– Кто таковы? – крикнул, наконец, шевельнувшись в седле молодой смуглый степняк с тонкими усиками и едва заметной бородкой. Сидел в седле так, словно в нём и родился, и гибок был, словно рысь или дикий степной кот. На поясе у него единственного поблёскивали золотые бляшки. Ханский сын, небось, или ещё какой родич, подумал Колоча, неотрывно глядя на сабли и осилы в руках половцев. Кричал половец по-словенски, хоть и по иному выговаривая слова, но чисто кричал. – Чего надо здесь, в этой земле? Смерти ищете или неволи?
– Ни смерти, ни неволи, светлый хан, – спокойно, хоть и подрагивал голос, ответил Вадим, опуская бунчук, чтобы никто не увидел, как дрогнет его уставшая рука.
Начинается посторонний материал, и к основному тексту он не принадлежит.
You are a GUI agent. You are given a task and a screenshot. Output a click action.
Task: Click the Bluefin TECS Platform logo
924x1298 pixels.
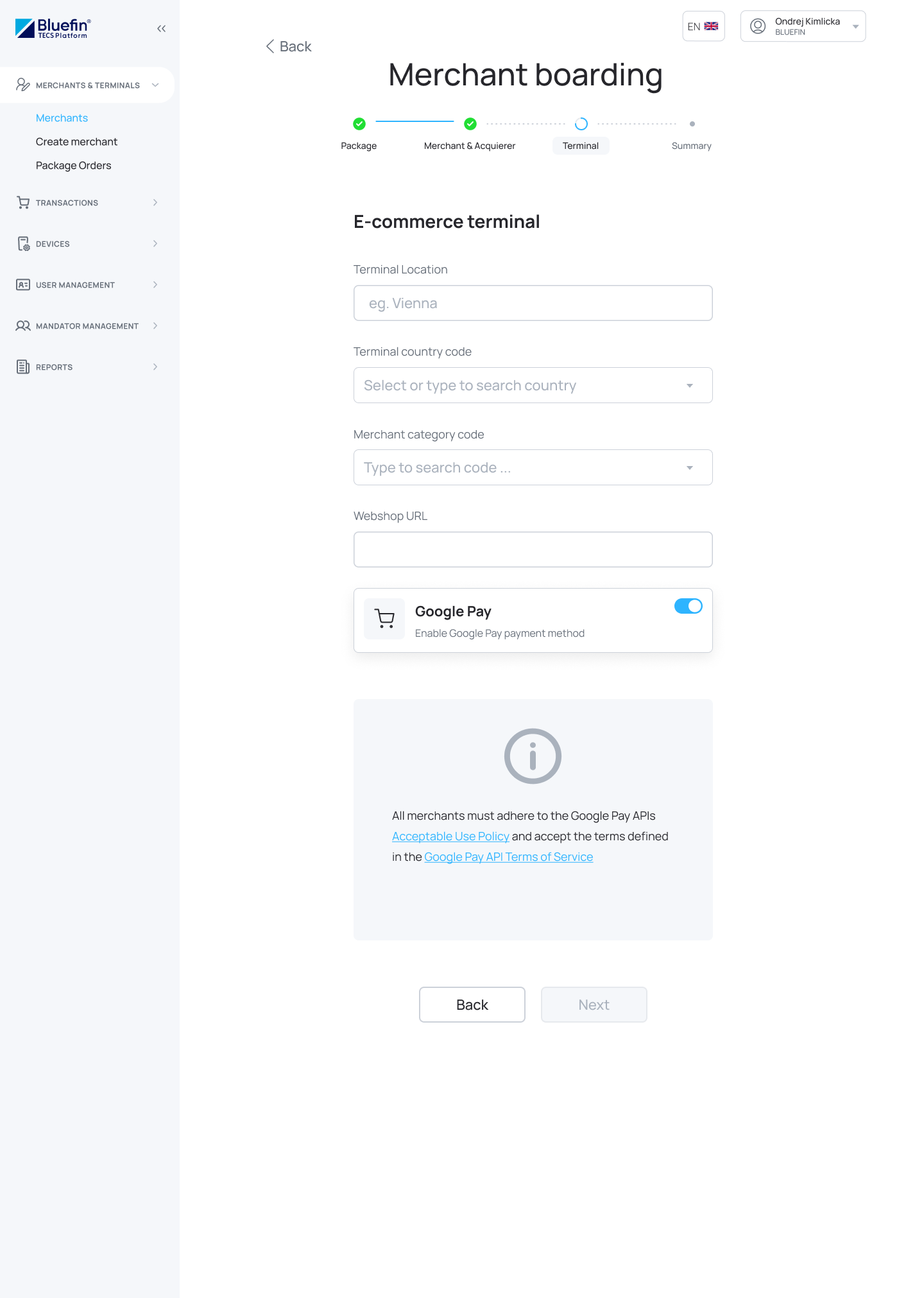point(51,28)
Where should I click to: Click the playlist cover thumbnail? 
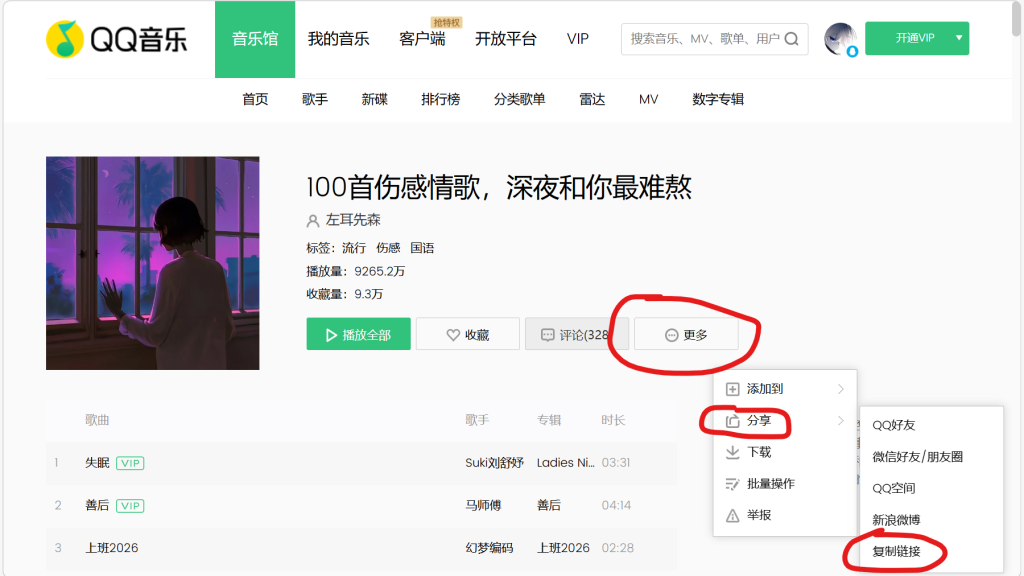[x=152, y=263]
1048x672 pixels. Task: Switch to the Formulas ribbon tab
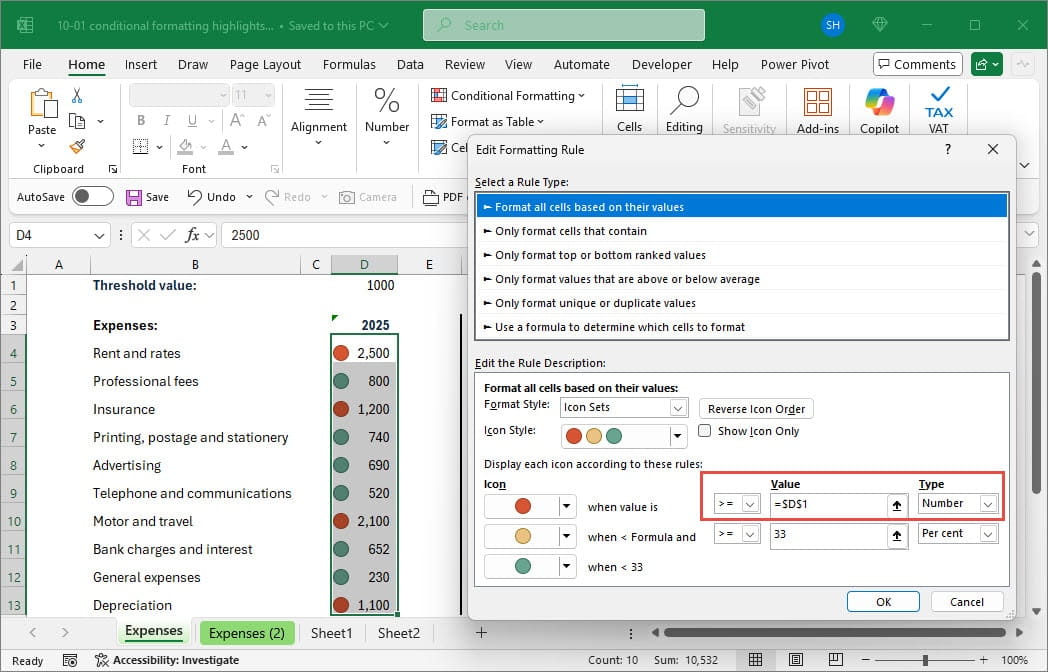click(349, 64)
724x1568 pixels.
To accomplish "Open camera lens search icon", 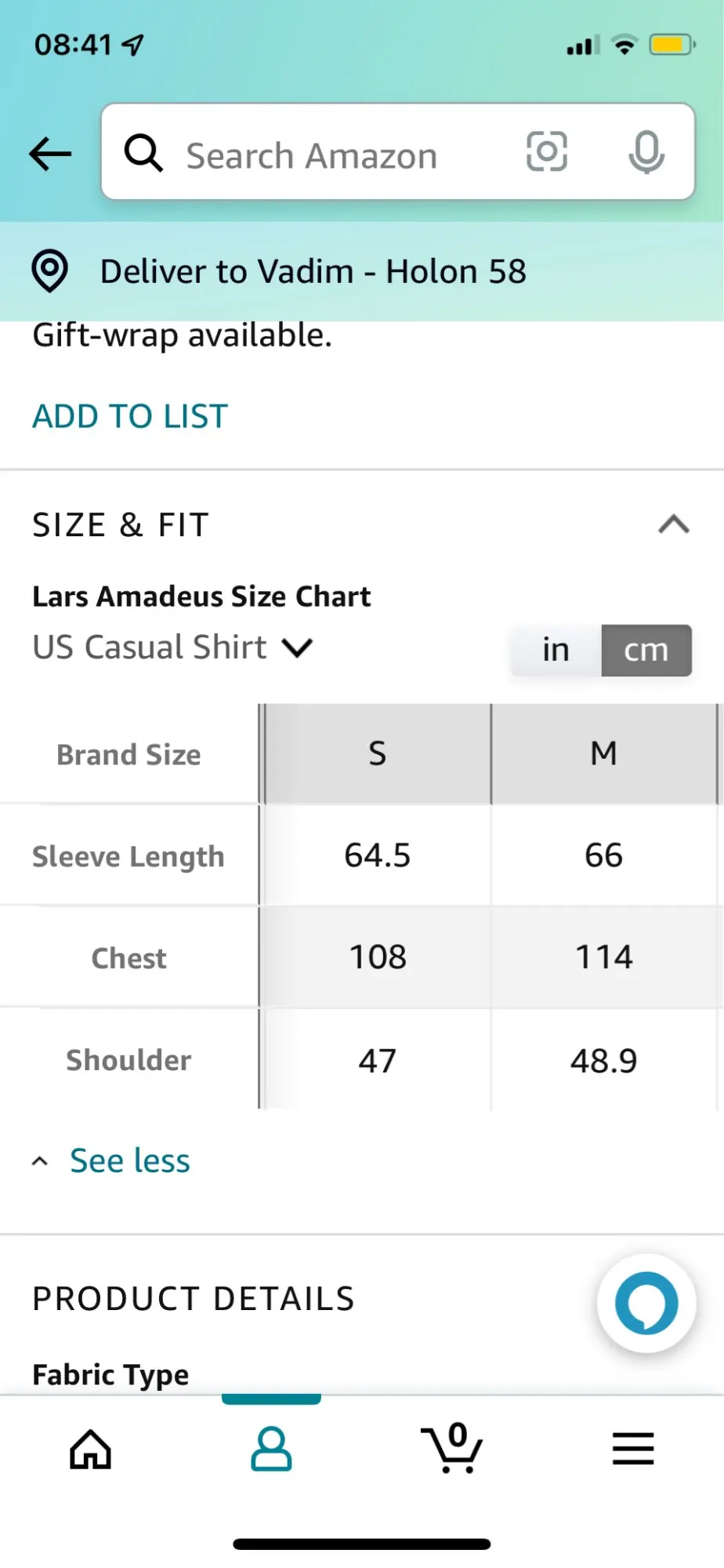I will (546, 151).
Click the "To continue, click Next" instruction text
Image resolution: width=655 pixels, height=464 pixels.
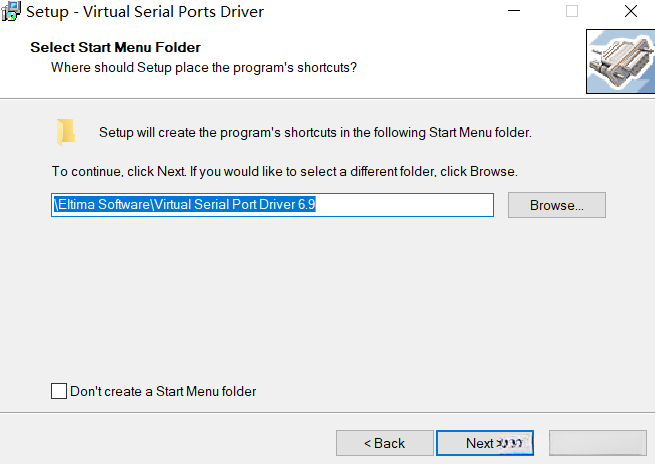(284, 171)
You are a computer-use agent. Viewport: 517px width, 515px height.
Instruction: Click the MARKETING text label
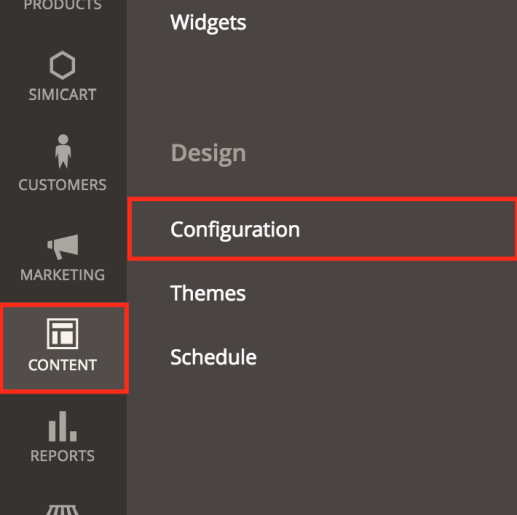click(63, 275)
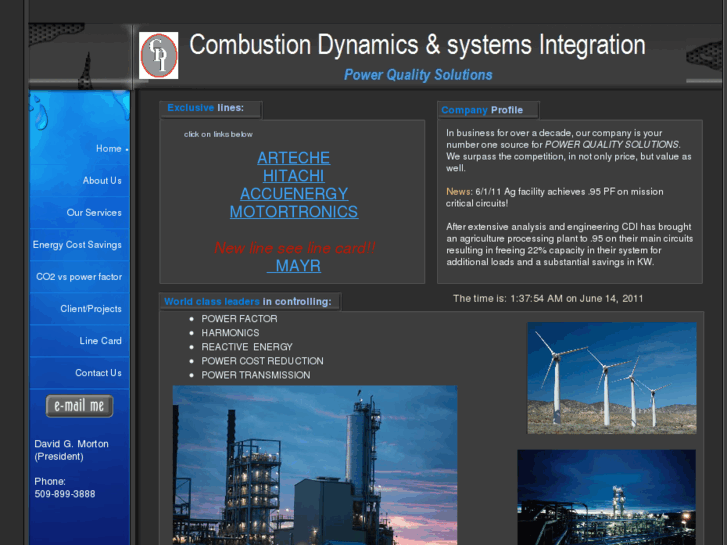Go to Contact Us page

[x=98, y=373]
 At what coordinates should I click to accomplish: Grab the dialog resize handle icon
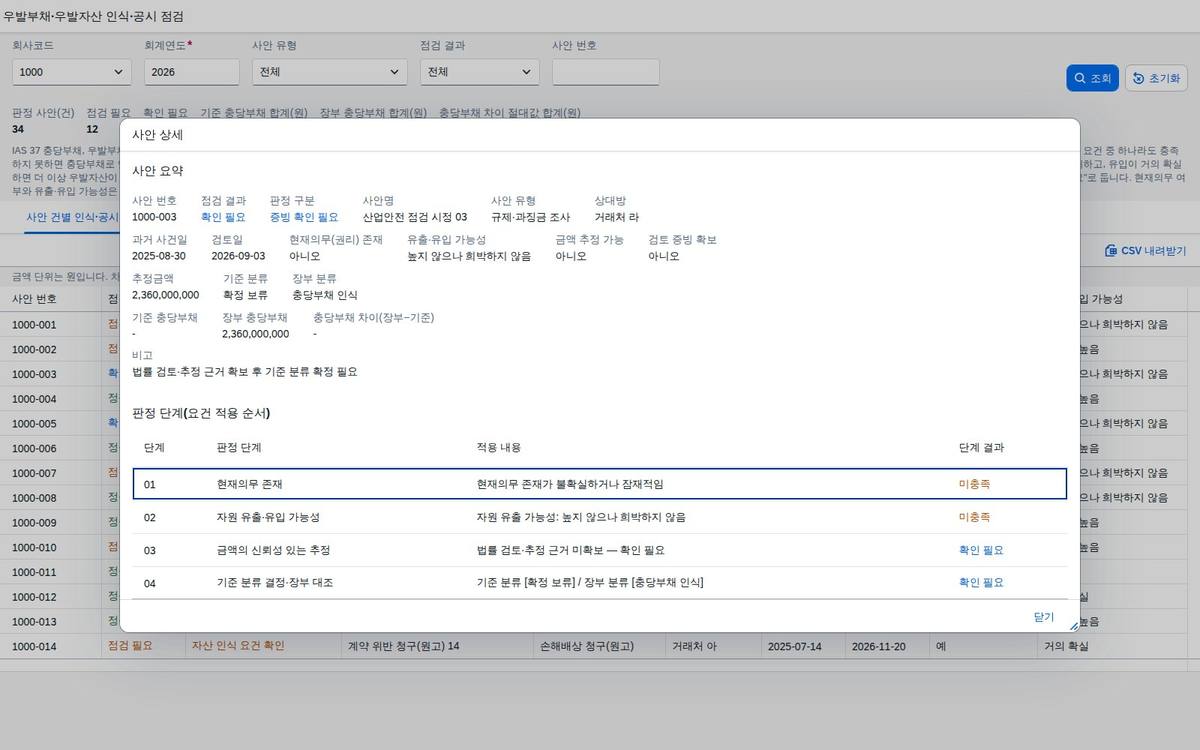pos(1074,626)
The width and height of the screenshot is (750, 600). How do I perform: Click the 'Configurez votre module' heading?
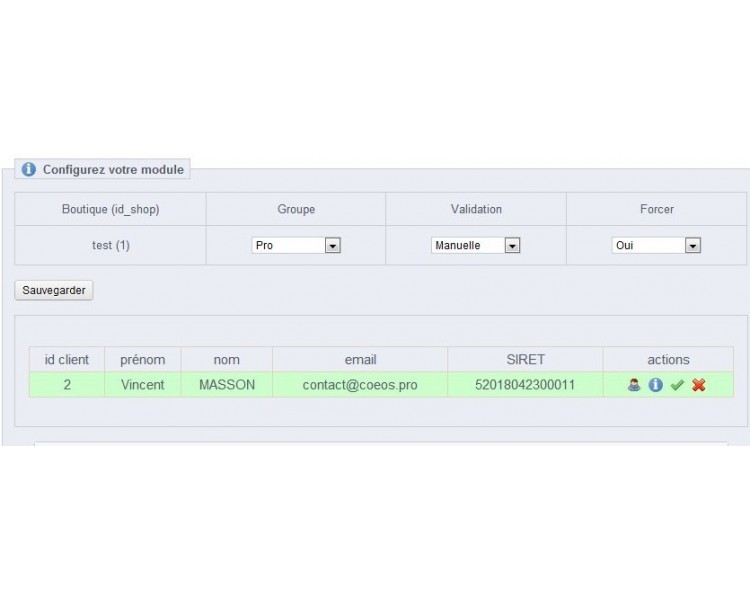(x=113, y=170)
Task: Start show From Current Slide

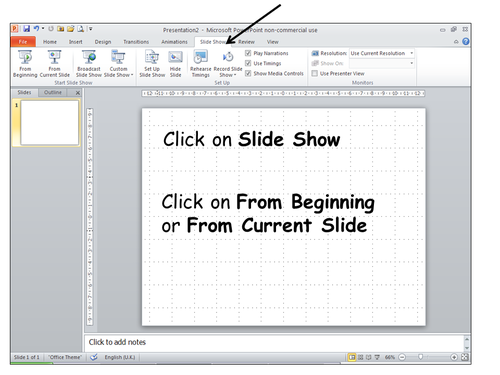Action: 55,64
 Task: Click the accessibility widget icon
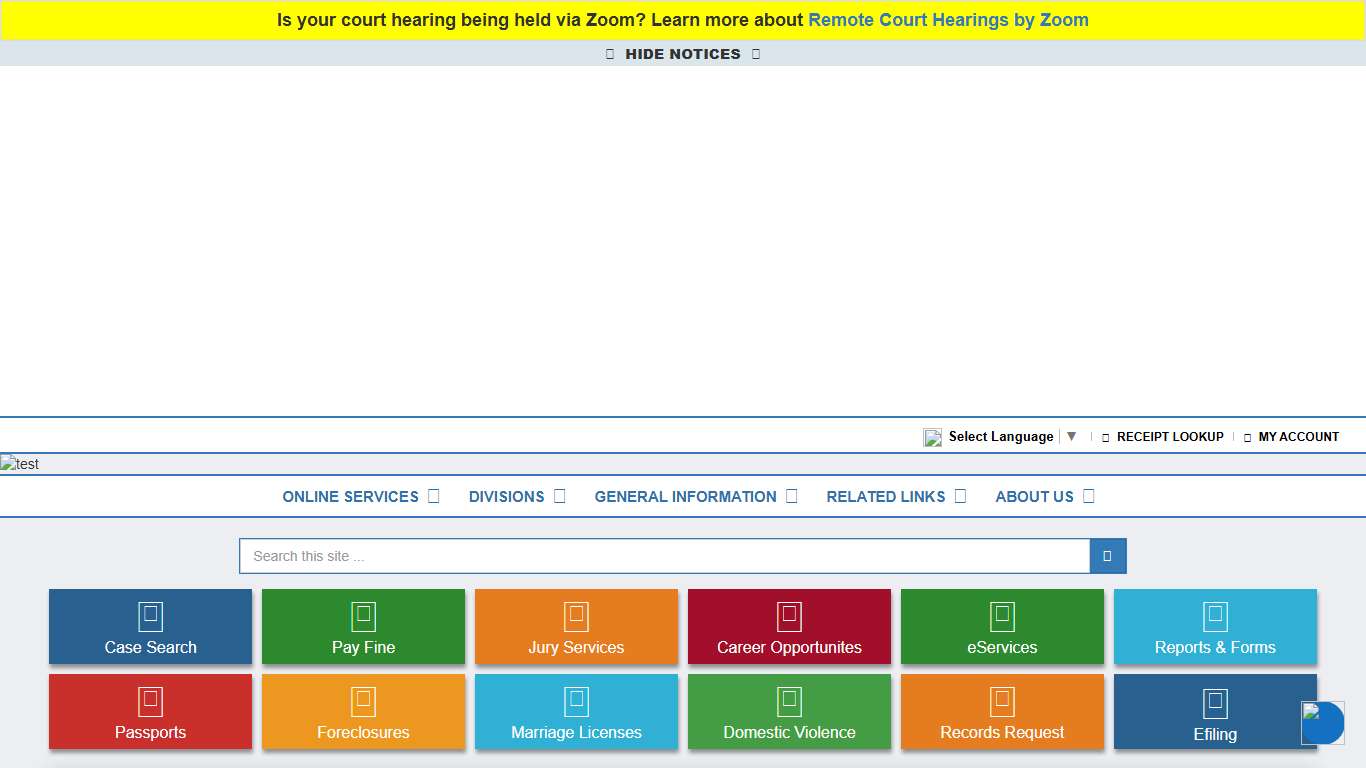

Тряхнул рукой, повёл плечом и убрал бунчук в седельную перемётную сумку. – Дружбы твоей ищем. Нам бы к хану Шарукану добраться…
– К Шахрухууу? – протянул молодой недоверчиво. – А чего это вам у него понадобилось?
– Про то, не обессудь, къарыулу, я только ему самому могу сказать.
– А если я и есть хан Шахрух? – весело прищурился молодой половец. – А?
Остальные заухмылялись, так что и дурак бы понял подвох.
– Нет, – тоже усмехнулся Козарин. – Хан Шарукан мне в лицо ведом. Да и молод ты, прости, если обиду в том увидишь. Шарукану сейчас лет с полсотни, а тебе и двух десятков-то должно быть, нет…
Половец тронул коня, подъехал вплоть, глянул зло, раздувая ноздри.
– Меня Атраком прозвали, – бросил он отрывисто. – Гурхан Шахрух – мой отец. И либо ты мне скажешь, зачем он вам, суркам лесным, понадобился…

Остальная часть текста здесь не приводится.